--- Task statement ---
Revise the DMARC message below, beginning at the words "I think from" and stopping after "messages in quarantine.", and swap "quarantine" for "a spam folder" throughout that span.

Andrew,

> Nothin' for nothin', but this seems like an awful lot of mechanism for
> a pretty low-value piece of data, and if I'm reading you right the
> people who have to implement this (at least mailing list operators)
> need to do this so that someone _else's_ use of DMARC works, right?

I think from the receiving mail system's point of view, a solid identification 
the intermediaries is _not_ low value. They are faced with customer 
dissatisfaction if they mis-classify messages in either direction, but 
especially if they put valued messages in quarantine.

 From the list manager's point of view the value proposition is similar, I 
think. They too are faced with customer dissatisfaction when list messages 
aren't delivered (and many list members seem prone to blame the list first, 
before looking in their "junk" folder). And in some sense the list managers 
have less work to do as it is all mechanism - no reputation system and 
associated database to maintain. Ideally the list manager need only plug in an 
implementation that someone else developed (or close to it).

--- Given entries ---
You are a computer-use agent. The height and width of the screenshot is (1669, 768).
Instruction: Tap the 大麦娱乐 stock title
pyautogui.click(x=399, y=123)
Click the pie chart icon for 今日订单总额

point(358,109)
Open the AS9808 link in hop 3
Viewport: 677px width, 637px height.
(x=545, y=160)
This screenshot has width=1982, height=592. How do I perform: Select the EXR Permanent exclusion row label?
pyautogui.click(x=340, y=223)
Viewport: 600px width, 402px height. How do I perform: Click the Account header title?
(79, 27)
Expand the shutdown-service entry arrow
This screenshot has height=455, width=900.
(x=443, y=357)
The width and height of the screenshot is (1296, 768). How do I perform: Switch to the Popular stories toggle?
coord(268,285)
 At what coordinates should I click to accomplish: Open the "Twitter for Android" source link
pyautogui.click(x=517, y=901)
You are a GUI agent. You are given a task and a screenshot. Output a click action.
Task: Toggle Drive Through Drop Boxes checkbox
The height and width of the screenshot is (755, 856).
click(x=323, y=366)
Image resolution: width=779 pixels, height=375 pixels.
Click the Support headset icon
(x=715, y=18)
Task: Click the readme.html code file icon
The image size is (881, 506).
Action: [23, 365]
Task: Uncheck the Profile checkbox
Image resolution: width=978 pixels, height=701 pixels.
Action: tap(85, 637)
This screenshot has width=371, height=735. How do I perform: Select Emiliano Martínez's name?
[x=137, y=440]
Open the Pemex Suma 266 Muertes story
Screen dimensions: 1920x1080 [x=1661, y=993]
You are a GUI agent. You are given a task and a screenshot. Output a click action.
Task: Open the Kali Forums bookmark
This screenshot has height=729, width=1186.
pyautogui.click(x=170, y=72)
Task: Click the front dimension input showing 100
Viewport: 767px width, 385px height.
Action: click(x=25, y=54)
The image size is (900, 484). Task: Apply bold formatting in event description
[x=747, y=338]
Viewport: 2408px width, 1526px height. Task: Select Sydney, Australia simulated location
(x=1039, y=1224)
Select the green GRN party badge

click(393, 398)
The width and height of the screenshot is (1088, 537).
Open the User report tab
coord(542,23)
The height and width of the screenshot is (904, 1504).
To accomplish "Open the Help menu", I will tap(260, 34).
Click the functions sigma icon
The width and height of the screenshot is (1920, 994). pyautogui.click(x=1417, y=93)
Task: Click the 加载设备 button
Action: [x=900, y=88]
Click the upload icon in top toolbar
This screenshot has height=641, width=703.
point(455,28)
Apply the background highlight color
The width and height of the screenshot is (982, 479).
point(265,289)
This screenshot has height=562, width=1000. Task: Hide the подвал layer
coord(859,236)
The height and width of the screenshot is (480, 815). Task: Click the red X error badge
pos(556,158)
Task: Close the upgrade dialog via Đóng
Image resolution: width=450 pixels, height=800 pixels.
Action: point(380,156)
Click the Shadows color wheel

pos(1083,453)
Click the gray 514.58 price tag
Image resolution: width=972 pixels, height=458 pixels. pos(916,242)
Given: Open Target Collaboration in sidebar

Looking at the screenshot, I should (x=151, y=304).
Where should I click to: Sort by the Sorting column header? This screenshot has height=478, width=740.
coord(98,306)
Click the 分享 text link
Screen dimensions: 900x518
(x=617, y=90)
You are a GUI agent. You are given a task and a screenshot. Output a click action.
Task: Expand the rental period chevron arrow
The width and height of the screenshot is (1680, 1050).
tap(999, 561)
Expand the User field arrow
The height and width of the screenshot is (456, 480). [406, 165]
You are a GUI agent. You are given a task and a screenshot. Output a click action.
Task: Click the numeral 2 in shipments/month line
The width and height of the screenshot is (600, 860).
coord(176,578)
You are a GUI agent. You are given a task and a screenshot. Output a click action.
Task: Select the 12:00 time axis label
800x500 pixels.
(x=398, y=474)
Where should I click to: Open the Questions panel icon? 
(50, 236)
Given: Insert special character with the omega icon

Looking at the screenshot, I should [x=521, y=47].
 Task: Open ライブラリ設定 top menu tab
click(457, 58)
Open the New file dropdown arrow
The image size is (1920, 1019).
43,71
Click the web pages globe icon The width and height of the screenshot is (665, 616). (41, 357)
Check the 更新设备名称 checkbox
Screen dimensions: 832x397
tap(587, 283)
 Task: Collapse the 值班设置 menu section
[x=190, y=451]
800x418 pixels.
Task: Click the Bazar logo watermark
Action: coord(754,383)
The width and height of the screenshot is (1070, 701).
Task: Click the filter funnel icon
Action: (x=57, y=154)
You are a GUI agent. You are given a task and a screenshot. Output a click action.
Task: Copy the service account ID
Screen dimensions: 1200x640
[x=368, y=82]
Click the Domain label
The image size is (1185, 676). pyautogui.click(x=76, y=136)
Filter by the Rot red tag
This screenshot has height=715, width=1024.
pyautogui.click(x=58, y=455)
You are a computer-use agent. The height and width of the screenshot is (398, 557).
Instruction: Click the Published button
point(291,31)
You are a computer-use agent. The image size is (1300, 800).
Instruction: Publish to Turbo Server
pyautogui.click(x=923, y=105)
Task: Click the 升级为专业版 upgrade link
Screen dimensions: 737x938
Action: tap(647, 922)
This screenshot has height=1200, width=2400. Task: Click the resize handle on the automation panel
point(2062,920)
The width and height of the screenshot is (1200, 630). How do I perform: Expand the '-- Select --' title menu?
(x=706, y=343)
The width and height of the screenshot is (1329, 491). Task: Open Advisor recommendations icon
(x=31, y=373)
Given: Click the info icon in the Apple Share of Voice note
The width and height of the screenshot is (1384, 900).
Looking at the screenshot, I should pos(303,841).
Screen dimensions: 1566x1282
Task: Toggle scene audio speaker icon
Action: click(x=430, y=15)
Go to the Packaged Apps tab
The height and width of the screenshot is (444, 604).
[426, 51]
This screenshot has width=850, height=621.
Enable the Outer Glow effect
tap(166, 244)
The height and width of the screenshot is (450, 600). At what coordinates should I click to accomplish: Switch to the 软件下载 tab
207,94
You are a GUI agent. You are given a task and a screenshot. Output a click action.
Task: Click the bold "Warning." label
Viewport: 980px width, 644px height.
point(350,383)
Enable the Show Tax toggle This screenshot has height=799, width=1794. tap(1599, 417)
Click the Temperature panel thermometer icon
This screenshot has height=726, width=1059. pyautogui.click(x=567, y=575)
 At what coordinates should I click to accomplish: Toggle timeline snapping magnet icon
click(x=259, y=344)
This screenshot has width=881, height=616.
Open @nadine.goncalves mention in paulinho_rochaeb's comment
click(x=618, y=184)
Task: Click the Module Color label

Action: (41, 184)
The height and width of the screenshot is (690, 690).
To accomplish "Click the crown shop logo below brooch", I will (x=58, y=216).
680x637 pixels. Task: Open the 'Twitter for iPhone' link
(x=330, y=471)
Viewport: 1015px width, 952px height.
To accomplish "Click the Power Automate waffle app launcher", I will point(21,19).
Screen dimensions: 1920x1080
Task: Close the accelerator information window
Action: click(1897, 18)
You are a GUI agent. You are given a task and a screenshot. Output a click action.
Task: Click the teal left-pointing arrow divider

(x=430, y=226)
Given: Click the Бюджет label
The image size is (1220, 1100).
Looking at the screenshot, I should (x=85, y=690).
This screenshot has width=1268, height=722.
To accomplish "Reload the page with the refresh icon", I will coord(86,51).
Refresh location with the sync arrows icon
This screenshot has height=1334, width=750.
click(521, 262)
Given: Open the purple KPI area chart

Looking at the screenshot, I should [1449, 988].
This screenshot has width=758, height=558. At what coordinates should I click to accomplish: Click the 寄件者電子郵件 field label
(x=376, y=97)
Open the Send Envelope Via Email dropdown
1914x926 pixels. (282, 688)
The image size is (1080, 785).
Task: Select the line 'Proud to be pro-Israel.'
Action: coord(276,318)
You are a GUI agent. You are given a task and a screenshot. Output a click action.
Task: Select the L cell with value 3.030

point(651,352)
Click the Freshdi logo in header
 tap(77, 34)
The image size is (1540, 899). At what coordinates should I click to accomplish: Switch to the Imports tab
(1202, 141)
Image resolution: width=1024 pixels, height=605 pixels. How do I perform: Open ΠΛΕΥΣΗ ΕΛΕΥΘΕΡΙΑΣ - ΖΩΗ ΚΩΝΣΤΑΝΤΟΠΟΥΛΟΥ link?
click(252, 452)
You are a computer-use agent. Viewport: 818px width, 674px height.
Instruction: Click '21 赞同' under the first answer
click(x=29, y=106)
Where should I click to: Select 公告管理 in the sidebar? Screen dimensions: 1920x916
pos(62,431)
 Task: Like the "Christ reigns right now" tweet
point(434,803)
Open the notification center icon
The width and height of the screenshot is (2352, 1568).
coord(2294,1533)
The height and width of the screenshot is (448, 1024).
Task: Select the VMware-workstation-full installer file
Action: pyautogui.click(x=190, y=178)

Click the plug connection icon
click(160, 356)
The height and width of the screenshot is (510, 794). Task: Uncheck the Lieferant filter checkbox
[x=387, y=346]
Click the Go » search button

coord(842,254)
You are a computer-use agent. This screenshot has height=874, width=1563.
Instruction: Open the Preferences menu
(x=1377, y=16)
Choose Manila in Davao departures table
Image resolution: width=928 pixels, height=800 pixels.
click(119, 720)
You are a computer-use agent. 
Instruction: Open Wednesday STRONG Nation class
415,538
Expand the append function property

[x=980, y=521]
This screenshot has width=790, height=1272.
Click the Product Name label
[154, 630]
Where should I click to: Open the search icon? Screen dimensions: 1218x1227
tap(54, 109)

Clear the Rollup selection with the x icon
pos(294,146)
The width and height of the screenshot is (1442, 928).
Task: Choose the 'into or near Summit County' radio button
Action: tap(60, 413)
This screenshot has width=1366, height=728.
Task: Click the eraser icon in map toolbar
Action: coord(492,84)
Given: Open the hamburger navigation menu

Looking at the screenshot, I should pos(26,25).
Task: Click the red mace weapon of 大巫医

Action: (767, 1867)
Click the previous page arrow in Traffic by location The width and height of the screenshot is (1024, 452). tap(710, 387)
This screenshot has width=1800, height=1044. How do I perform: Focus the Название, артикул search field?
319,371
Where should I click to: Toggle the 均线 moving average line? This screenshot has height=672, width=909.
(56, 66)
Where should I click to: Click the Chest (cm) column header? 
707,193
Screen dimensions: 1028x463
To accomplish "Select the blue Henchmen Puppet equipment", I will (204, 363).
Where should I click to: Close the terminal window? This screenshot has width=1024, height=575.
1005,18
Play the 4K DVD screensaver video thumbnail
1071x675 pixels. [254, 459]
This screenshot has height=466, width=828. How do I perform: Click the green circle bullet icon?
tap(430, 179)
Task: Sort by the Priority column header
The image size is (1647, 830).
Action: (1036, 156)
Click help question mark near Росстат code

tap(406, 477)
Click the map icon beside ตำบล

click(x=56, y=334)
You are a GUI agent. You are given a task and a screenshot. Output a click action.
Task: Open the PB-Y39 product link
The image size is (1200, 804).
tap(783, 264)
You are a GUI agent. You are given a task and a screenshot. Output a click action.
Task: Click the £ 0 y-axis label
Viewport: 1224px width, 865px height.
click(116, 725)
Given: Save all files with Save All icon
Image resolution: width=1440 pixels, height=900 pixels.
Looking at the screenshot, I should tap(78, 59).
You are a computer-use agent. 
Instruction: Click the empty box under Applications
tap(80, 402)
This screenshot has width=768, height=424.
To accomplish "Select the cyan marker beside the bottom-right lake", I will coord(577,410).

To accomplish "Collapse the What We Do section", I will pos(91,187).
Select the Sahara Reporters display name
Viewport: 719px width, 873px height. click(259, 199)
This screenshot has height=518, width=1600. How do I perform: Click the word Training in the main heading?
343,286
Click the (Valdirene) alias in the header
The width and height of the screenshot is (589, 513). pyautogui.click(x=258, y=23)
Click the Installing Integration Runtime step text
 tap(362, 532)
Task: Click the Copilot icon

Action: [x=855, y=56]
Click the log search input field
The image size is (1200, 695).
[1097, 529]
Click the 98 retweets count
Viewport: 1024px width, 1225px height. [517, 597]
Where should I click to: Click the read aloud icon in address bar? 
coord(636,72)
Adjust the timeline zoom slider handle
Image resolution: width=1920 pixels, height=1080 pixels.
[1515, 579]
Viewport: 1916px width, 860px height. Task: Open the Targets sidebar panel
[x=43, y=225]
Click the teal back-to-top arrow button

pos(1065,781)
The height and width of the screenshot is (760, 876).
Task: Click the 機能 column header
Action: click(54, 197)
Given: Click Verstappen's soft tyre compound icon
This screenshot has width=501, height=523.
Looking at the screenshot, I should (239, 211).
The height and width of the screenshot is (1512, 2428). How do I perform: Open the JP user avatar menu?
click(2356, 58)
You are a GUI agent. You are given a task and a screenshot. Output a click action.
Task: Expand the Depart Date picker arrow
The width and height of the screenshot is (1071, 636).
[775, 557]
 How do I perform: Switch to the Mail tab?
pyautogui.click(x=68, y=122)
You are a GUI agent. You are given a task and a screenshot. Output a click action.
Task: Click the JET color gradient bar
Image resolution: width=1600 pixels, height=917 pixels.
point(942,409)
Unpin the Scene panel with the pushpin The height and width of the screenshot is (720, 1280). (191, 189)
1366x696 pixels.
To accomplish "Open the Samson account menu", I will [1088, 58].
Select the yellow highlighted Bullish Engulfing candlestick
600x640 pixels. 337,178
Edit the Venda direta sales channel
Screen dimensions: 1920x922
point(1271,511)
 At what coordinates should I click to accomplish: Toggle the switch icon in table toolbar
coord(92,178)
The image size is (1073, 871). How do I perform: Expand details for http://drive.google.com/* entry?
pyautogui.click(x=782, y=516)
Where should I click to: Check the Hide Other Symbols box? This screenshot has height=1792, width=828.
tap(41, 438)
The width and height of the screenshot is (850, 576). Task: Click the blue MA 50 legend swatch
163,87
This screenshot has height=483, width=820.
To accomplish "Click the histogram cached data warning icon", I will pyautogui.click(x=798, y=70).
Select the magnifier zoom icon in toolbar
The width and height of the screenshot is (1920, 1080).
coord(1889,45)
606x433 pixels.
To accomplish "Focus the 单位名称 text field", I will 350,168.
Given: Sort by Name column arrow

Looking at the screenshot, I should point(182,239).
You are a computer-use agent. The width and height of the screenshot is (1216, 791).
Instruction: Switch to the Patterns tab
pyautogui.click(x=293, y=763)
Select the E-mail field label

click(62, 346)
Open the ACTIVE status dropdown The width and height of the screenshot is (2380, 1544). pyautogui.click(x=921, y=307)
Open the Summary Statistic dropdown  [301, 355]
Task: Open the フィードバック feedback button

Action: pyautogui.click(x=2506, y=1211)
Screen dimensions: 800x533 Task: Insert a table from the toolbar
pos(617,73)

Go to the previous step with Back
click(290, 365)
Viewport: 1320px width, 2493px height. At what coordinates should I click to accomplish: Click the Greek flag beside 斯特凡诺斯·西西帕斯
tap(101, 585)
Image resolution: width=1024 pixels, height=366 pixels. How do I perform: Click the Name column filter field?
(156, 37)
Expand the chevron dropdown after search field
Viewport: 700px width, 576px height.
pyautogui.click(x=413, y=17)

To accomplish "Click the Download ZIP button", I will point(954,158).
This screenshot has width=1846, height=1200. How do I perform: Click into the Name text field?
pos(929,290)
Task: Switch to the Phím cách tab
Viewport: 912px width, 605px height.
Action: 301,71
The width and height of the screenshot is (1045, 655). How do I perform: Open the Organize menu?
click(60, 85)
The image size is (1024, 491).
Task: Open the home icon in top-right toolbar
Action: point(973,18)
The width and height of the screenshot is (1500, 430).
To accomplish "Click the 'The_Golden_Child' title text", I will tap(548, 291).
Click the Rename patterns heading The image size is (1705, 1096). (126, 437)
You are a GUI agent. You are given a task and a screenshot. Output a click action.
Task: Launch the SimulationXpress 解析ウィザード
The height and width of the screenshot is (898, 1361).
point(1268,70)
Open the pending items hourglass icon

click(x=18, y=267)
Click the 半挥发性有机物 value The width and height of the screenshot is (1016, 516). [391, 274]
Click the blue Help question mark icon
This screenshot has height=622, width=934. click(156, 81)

--- Solution ---
I think from the receiving mail system's point of view, a solid identification 
the intermediaries is _not_ low value. They are faced with customer 
dissatisfaction if they mis-classify messages in either direction, but 
especially if they put valued messages in a spam folder.